The task. Return the following entries exactly, word for word.

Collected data
—————

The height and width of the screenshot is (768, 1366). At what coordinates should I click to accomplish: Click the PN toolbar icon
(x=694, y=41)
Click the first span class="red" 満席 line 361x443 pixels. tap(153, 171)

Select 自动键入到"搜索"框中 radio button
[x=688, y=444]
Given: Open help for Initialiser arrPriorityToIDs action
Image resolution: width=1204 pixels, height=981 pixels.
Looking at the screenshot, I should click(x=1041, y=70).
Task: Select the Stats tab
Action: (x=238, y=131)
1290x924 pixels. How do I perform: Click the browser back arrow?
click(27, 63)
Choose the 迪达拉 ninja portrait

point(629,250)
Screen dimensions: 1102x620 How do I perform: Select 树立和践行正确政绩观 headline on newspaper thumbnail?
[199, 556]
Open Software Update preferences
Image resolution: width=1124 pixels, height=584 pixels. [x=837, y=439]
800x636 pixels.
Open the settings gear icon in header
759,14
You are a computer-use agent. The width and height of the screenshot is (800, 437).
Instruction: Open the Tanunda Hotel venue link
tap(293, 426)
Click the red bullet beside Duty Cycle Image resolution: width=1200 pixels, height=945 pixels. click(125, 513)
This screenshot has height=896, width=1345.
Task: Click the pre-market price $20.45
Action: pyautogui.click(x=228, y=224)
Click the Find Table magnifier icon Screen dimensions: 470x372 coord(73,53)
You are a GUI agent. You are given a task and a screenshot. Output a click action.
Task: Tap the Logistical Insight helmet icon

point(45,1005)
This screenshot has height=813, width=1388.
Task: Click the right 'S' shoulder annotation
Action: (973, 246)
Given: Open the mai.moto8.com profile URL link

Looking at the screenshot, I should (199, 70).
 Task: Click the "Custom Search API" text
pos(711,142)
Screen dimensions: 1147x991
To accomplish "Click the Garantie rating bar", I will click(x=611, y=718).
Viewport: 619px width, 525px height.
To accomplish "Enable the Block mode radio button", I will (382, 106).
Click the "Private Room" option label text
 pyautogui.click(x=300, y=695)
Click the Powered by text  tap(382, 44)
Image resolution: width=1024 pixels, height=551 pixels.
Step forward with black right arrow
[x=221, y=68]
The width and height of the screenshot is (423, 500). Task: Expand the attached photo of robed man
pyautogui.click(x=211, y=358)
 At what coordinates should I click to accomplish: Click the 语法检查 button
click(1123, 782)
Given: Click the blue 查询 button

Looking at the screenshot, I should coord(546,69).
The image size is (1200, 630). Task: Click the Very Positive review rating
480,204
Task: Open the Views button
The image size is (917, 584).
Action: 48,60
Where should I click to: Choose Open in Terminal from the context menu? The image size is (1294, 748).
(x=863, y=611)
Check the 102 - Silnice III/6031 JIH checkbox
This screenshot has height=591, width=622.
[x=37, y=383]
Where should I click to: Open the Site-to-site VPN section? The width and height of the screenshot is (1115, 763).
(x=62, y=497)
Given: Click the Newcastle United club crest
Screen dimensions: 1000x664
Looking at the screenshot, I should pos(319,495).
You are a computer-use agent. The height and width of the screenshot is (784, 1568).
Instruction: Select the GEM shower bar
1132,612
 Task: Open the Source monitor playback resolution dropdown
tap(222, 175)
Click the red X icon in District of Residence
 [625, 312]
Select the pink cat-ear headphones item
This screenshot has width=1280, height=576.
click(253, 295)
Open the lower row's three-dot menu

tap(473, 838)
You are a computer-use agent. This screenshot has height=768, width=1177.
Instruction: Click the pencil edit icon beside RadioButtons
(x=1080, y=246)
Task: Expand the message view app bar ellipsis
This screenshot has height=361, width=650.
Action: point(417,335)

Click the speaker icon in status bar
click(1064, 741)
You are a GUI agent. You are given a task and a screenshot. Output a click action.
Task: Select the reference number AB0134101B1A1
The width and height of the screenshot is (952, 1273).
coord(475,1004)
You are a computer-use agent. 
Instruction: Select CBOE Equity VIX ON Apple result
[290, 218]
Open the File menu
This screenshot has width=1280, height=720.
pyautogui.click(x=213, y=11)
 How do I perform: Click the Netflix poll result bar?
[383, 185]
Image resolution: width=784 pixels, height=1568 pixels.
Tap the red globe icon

—————

Output for this exercise.
The height and width of the screenshot is (768, 1366). At what coordinates should I click to accomplish: Click the PN toolbar icon
(x=694, y=41)
Click the first span class="red" 満席 line 361x443 pixels. tap(153, 171)

Select 自动键入到"搜索"框中 radio button
[x=688, y=444]
Given: Open help for Initialiser arrPriorityToIDs action
Image resolution: width=1204 pixels, height=981 pixels.
Looking at the screenshot, I should click(x=1041, y=70).
Task: Select the Stats tab
Action: (x=238, y=131)
1290x924 pixels. How do I perform: Click the browser back arrow?
click(27, 63)
Choose the 迪达拉 ninja portrait

point(629,250)
Screen dimensions: 1102x620 How do I perform: Select 树立和践行正确政绩观 headline on newspaper thumbnail?
[199, 556]
Open Software Update preferences
Image resolution: width=1124 pixels, height=584 pixels. [x=837, y=439]
800x636 pixels.
Open the settings gear icon in header
759,14
You are a computer-use agent. The width and height of the screenshot is (800, 437).
Instruction: Open the Tanunda Hotel venue link
tap(293, 426)
Click the red bullet beside Duty Cycle Image resolution: width=1200 pixels, height=945 pixels. click(125, 513)
This screenshot has height=896, width=1345.
Task: Click the pre-market price $20.45
Action: pyautogui.click(x=228, y=224)
Click the Find Table magnifier icon Screen dimensions: 470x372 coord(73,53)
You are a GUI agent. You are given a task and a screenshot. Output a click action.
Task: Tap the Logistical Insight helmet icon

point(45,1005)
This screenshot has height=813, width=1388.
Task: Click the right 'S' shoulder annotation
Action: (973, 246)
Given: Open the mai.moto8.com profile URL link

Looking at the screenshot, I should (199, 70).
 Task: Click the "Custom Search API" text
pos(711,142)
Screen dimensions: 1147x991
To accomplish "Click the Garantie rating bar", I will click(x=611, y=718).
Viewport: 619px width, 525px height.
To accomplish "Enable the Block mode radio button", I will (382, 106).
Click the "Private Room" option label text
 pyautogui.click(x=300, y=695)
Click the Powered by text  tap(382, 44)
Image resolution: width=1024 pixels, height=551 pixels.
Step forward with black right arrow
[x=221, y=68]
The width and height of the screenshot is (423, 500). Task: Expand the attached photo of robed man
pyautogui.click(x=211, y=358)
 At what coordinates should I click to accomplish: Click the 语法检查 button
click(1123, 782)
Given: Click the blue 查询 button

Looking at the screenshot, I should coord(546,69).
The image size is (1200, 630). Task: Click the Very Positive review rating
480,204
Task: Open the Views button
The image size is (917, 584).
Action: 48,60
Where should I click to: Choose Open in Terminal from the context menu? The image size is (1294, 748).
(x=863, y=611)
Check the 102 - Silnice III/6031 JIH checkbox
This screenshot has height=591, width=622.
[x=37, y=383]
Where should I click to: Open the Site-to-site VPN section? The width and height of the screenshot is (1115, 763).
(x=62, y=497)
Given: Click the Newcastle United club crest
Screen dimensions: 1000x664
Looking at the screenshot, I should pos(319,495).
You are a computer-use agent. The height and width of the screenshot is (784, 1568).
Instruction: Select the GEM shower bar
1132,612
 Task: Open the Source monitor playback resolution dropdown
tap(222, 175)
Click the red X icon in District of Residence
 [625, 312]
Select the pink cat-ear headphones item
This screenshot has width=1280, height=576.
click(253, 295)
Open the lower row's three-dot menu

tap(473, 838)
You are a computer-use agent. This screenshot has height=768, width=1177.
Instruction: Click the pencil edit icon beside RadioButtons
(x=1080, y=246)
Task: Expand the message view app bar ellipsis
This screenshot has height=361, width=650.
Action: point(417,335)

Click the speaker icon in status bar
click(1064, 741)
You are a GUI agent. You are given a task and a screenshot. Output a click action.
Task: Select the reference number AB0134101B1A1
The width and height of the screenshot is (952, 1273).
coord(475,1004)
You are a computer-use agent. 
Instruction: Select CBOE Equity VIX ON Apple result
[290, 218]
Open the File menu
This screenshot has width=1280, height=720.
pyautogui.click(x=213, y=11)
 How do I perform: Click the Netflix poll result bar?
[383, 185]
Image resolution: width=784 pixels, height=1568 pixels.
Tap the red globe icon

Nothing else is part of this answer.